Cut it

It’s not often that I agree with the IMF (in fact, this might be the first time), but yes, the mortgage interest deduction is a regressive tax, and it should be phased out. This is also a good way of checking housing inflation, and if we’d cut it years ago, we wouldn’t have had such a huge housing bubble. Should it happen right this minute, when the housing market is still so fragile? No. But it should happen, and we should plan for it now:

The U.S. should consider capping or cutting the popular tax deduction for mortgage interest as it prepares to debate what should replace mortgage giants Fannie Mae and Freddie Mac, the International Monetary Fund said Wednesday.
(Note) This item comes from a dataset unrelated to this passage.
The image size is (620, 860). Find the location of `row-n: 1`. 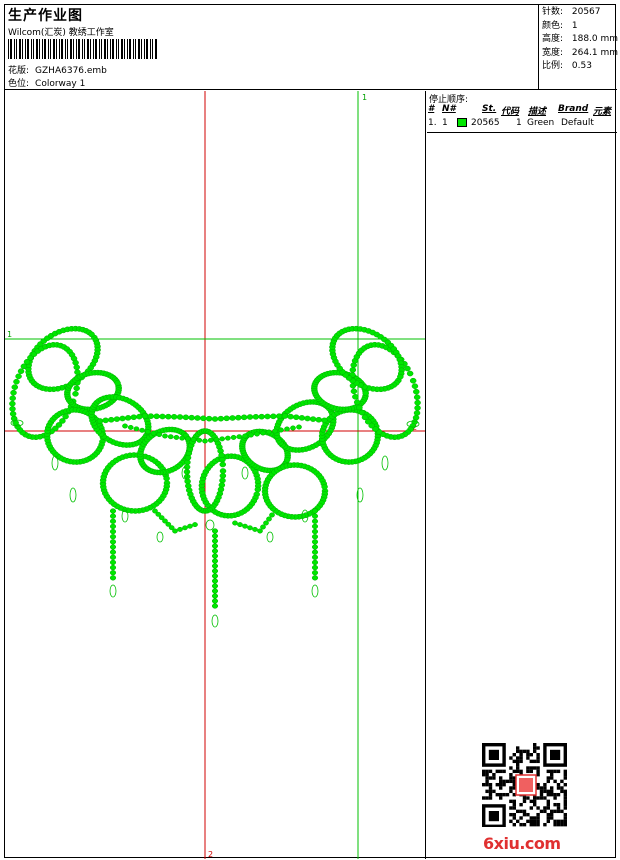

row-n: 1 is located at coordinates (445, 123).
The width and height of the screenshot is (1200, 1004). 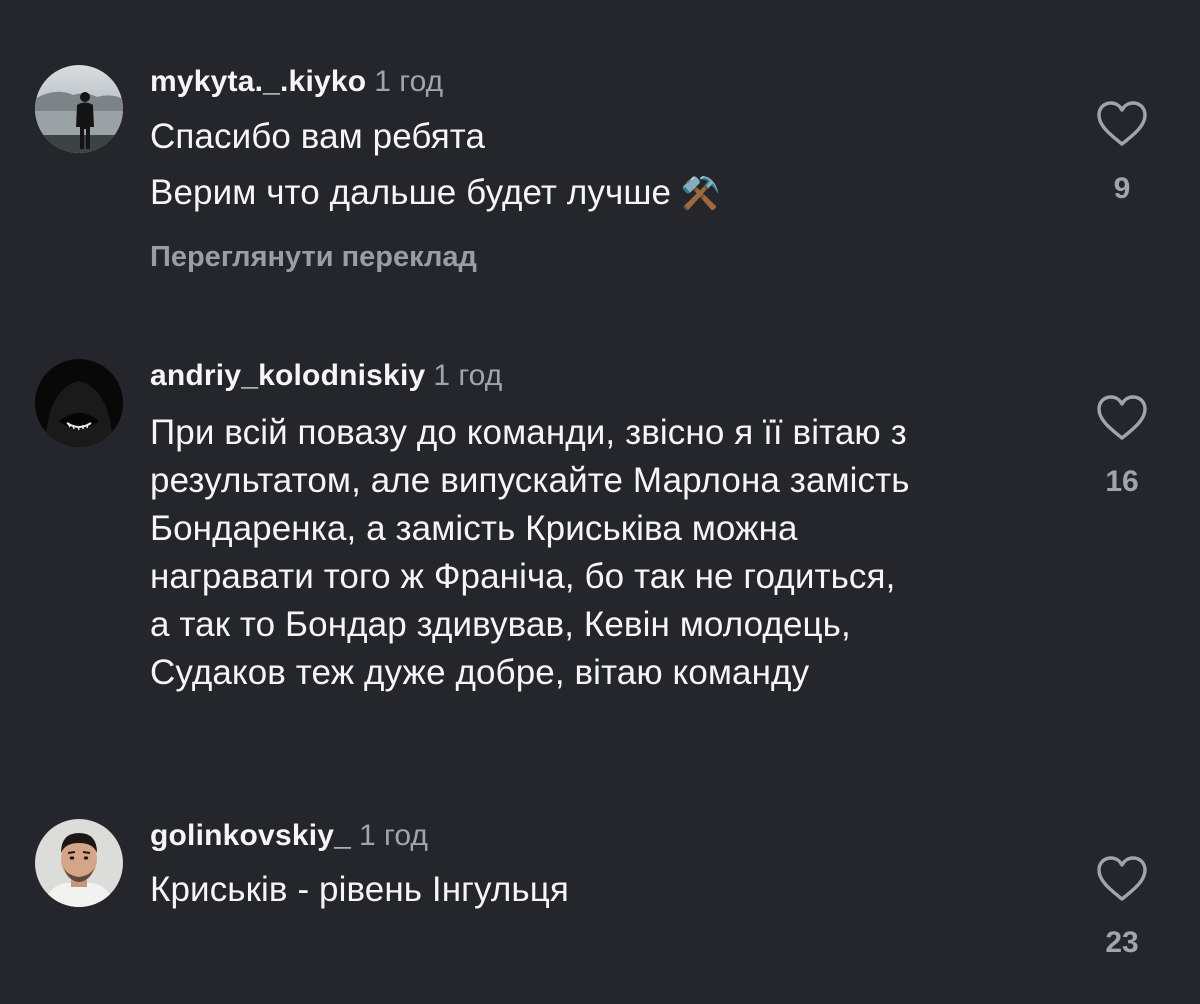 I want to click on avatar-dark-hood-icon, so click(x=79, y=403).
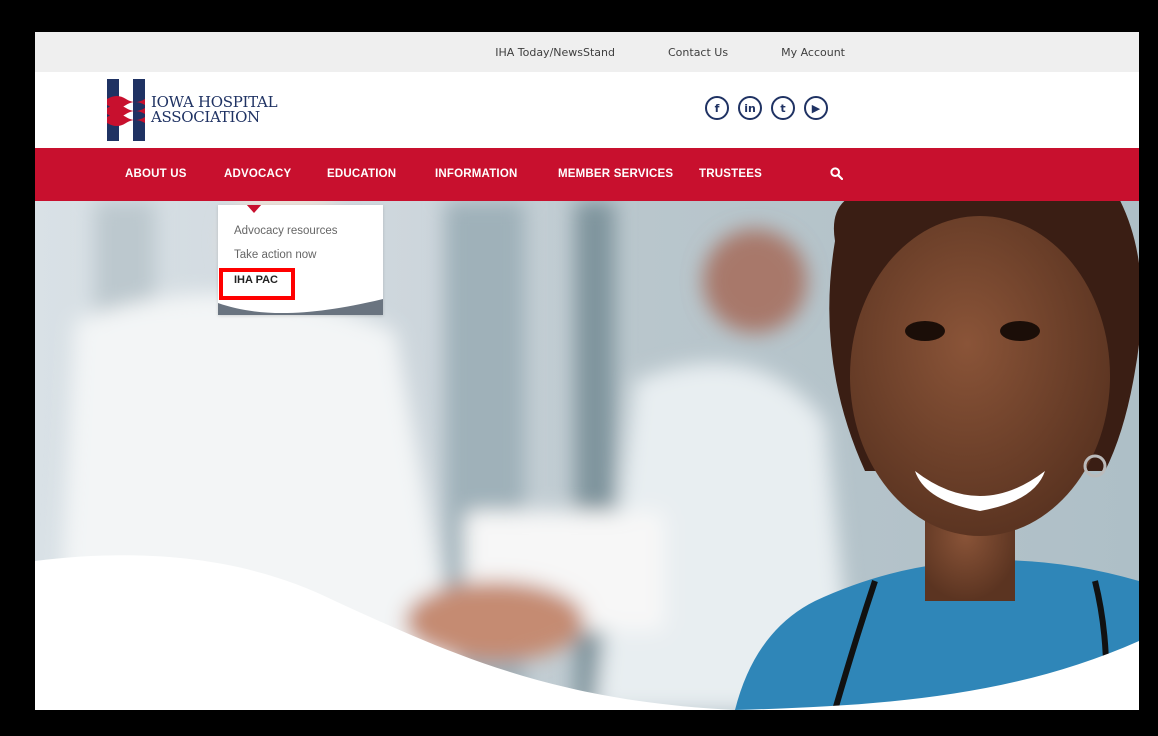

The IMF, in an analysis of housing finance systems around the world, said an Obama administration paper released earlier this year makes progress toward needed changes in the U.S. mortgage system. But the report criticized the U.S. for not tackling the popular tax deduction for mortgage interest, which the report termed “expensive and regressive.”

The U.S. government’s support of the housing market “has been pervasive but has not yielded many of the expected benefits to prospective or existing homeowners,” the report said. “It is clear that an overhaul is needed.”

“As a first step, we would very much recommend that the U.S. would at least cap the mortgage interest deductability,” said Ann-Margret Westin, an IMF senior economist and one of the authors of the housing report. She approved of the recommendation by the U.S. fiscal commission to halve the mortgage limit for deductions and to let it apply only to private residences, but the IMF said any such move would have to be undertaken over time.

Why is this a good idea?

It’s a $131 billion break for the wealthy. That’s the White House’s official estimate of the 2012 revenue cost of the mortgage interest deduction. A study that looked at proposals to reform the mortgage deduction put out by the Tax Policy Center at the Urban Institute points out that sum is “much more than the total of all outlays by the Department of Housing and Urban Development ($48 billion).” And studies show that most of the benefit goes to taxpayers in the top 20 percent of the income distribution ladder. Significantly, you need to itemize your deductions to claim the break, a step that only about one-third of Americans take. According to the Tax Foundation, for the 2008 tax year, just 26.8 percent of tax returns claimed the mortgage interest deduction. Among the returns that claimed the deduction, the average amount was $12,221.

The Catfood Commission proposal exempts houses under $500,000, in case you were hyperventilating. In most places, for all practical purposes, this will only affect the well-to-do. And in areas that saw extreme bubbles, we can use tax credits to protect those homeowners.

7 thoughts on “Cut it

  1. If my $35,000 palace is exempt, and repeal only affects the well-to-do, I am all for it.

    If I lose that deduction, which I do claim every year, I’m not going to be happy.

  2. brendan nailed it. the mortgage deduction is regressive because it benefits the wealthy (who have bigger more expensive mortgages) than the middle class and poor, but the middle class and working poor do benefit from the mortgages deduction. getting rid of it would screw a lot of people who don’t need to be screwed right now.

    the other reason usually cited for the mortgage deduction is not about revenue, it’s about giving financial incentives for home ownership as opposed to rental. the idea is that if people own the property they live in, they take care of it better and improve it more than a landlord would, which increases the quality of development.

  3. I don’t really care — I can’t use it. While my complex has a 30-million mortgage and I pay a portion of that, I can’t itemize deductions (I never have enough to top the standard deduction) so I can’t take the mortgage deduction.

  4. Well, there’s plenty of ways to change the tax system. Me, I’d get rid of a bunch of those obscure deductions and credits that clutter up the 1040 and that to ordinary people are just meaningless noise.

    But overall, for one simple step, I’d jack up the rate on the AMT and index the AMT threshold to inflation. And make sure that it’s near-impossible to evade, which is tougher.

  5. I’m in the same boat as PurpleGirl. Ten years in our house and we’ve never itemized and therefore have never been able to take the mortgage interest deduction.

  6. Well, I’m game, IF the wealthy 1%’ers and Corporations are taxed. If status quo, then I’m fucked for another few thousand in taxes to pay for their tax cuts.